Coffee Quality Manager Beth Ann Caspersen is currently in the Democratic Republic of the Congo to judge the country's first-ever coffee cupping competition. Here's part two of her updates from the field. Read part one here.
Today, coffee is once again becoming the cash crop of choice and is the primary source of income for many Congolese in the greater area of Minova. Here you can see jutting mountains that surround the lake, sparsely planted bananas, cassava and beans interlaced into the landscape. But the near death of the coffee sector which had once prospered, left the shambas (farms) in dire need of renovation, which has been both a cultural and an economic shift.

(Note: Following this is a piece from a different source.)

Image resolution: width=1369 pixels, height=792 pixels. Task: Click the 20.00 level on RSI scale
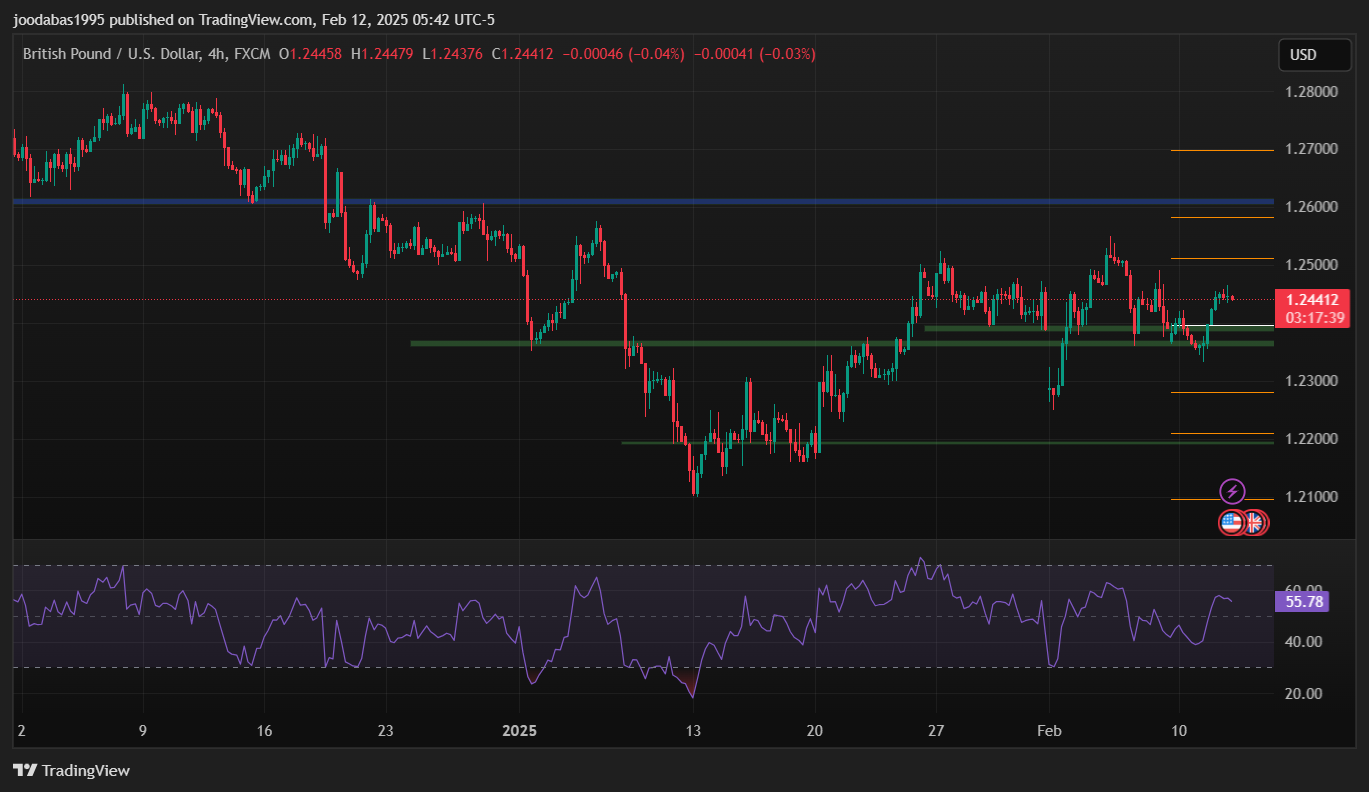click(1303, 693)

Many coffee farmers are resistant to uprooting old and unproductive coffee trees because it will mean that they will lose the small amount of coffee they had been receiving from that tree, only to wait for 3-4 years for their younger trees to produce. The return on investment by uprooting old trees or planting new trees on unused land will exceed the minimal income they are receiving from unproductive coffee trees in the years to come, but for a farmer that has only 700 trees on their shamba, it feels sacrificial; it affects their income in the short term and people have been afraid to do it. While this may seem like a challenge, many of the farmers can see the shifting coffee movement in the DRC and the farmers of SOPACDI co-op voted to use their Fair Trade premiums to support the infrastructure of the coffee processing stations and to build 14 coffee nurseries to raise coffee seedlings. All to be planted later on their own shambas.